When we talk about Thanksgiving, the traditional celebration feast automatically comes to our mind, in its entire splendor and grandeur. The annual occasion of Thanksgiving is, in fact, considered as a day to feast, celebrate and give thanks. The dinner is usually served in the afternoon. Friends and family members get together to commemorate and rejoice the occasion and indulge in a variety of mouth-watering delicacies, like stuffed potatoes, casseroles and desserts. What tops the list is the traditional turkey recipe, which is considered as the main course of the meal, served along with the innumerous side dishes. The recipes to prepare these dishes are usually handed down from generation to generation. The little influence that we see in the preparations is due to modernization as well as intermingling of cultures.
Contrary to the popular belief, the pumpkin pie, cornbread, roasted turkey and all the Thanksgiving paraphernalia that we see on the Thanksgiving Dinner table do not owe their root to the original Thanksgiving meal of the Pilgrims. In 1621, a harvest festival was celebrated by the colonists or the Pilgrims, to thank God for saving their lives and guiding them through their journey in Mayflower and the following years of draught at Plymouth.
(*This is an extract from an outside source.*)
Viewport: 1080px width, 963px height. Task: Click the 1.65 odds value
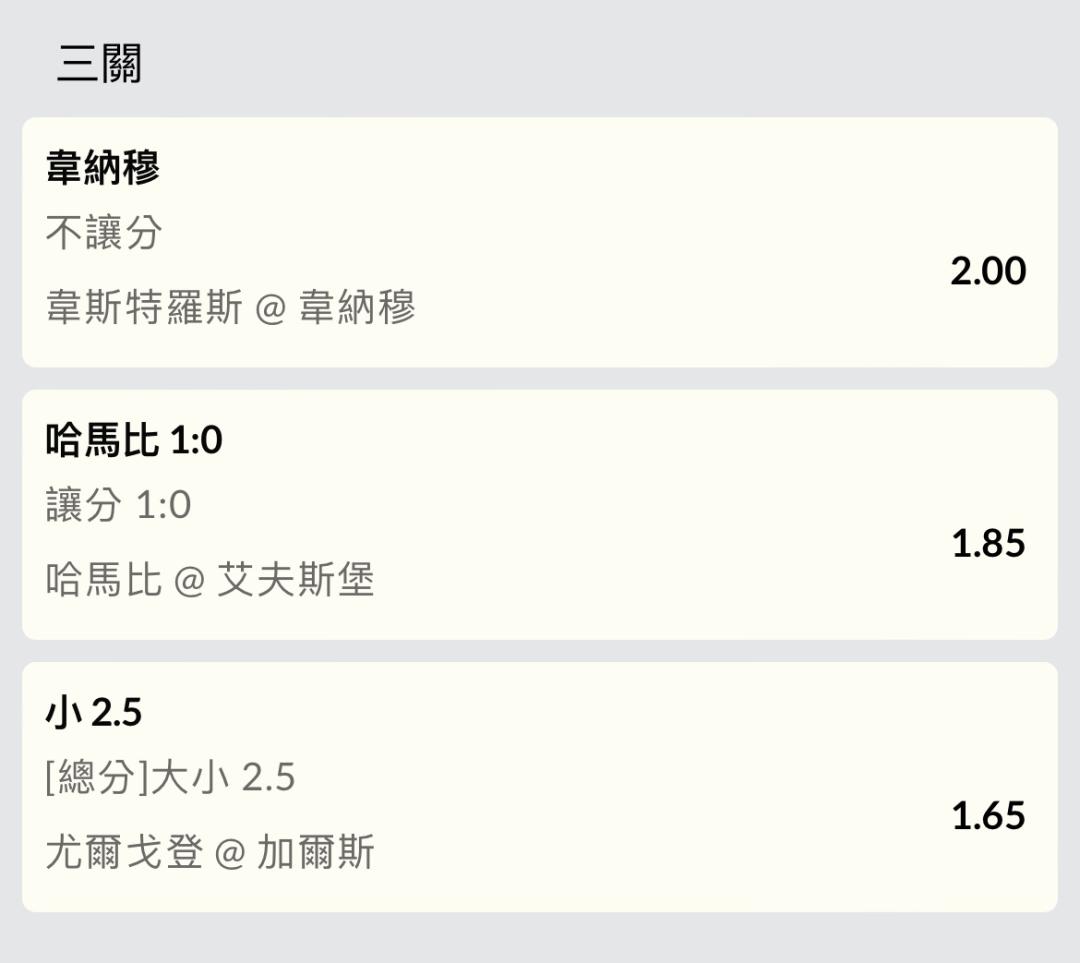pyautogui.click(x=988, y=816)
After the rain that marked the end of the draught and revived the crop of corn and other fruits, they decided to celebrate the day with their neighbors or Massasoit, the chief of the Native Indians or Wampanoags, and his family. He came with all his extended family that constituted ninety people and stayed for three days.
Colonists were, of course, in bad shape and there were only four grown up married ladies left to do all the cooking. Thus, General Bradford sent four of his soldiers to hunt for fowls, who brought such a large number with them that it could feed the whole village for a week. Wampanoags also helped in supplementing the food supplies by contributing five deer they had killed and probably other supplies out of courtesy. The food listed in Winslow's account consists of corn meal, fish such as bass and cod and wild fowls or turkeys. Other things that were not listed, but were available to residents of Plymouth in those days and were probably a part of the feast were lobster, rabbit, chicken, squashes, beans, chestnuts, hickory nuts, onions, leeks, dried fruits, maple syrup and honey, radishes, cabbage, carrots, eggs, and maybe goat cheese.
Potatoes were unavailable in those days and butter and oil were scarce. There were no ovens, so though pumpkin stew and pudding may have been served, there was no scope to prepare pumpkin pies. Women who did the cooking were born and raised in England and probably experimented with their cooking by adapting their cooking methods to the native foods available to them. Roasting was the preferred method of preparing meats and poultry. But roasting on a spit over a fire took hours and required constant monitoring by someone who also turned the spite every now and then, so perhaps roasted venison was served with boiled fish and fowl or turkey. It is not unlikely that few of these birds may still have an overlooked birdshot embedded inside them.
Indian corns do not pop well, so there were no popcorns on Thanksgiving table, though corn may have been ground into meal for bread and thickener. Though cranberries were available to the colonists, cranberry sauce could not possibly have been served, because they had no access to sugar. Though honey or syrup could have been used to sweeten the cranberries, it required a lot of labor. Since there were four ladies cooking all day, to feed the crowd of about 150 people, they could not have find time to do all that work. In short, the Thanksgiving meal for the pilgrims would have consisted of roasted venison, stewed or boiled fowl, lobster and fish, corn and wheat breads, stew of dried fruits and perhaps pumpkin, one or two boiled vegetables and only water to drink.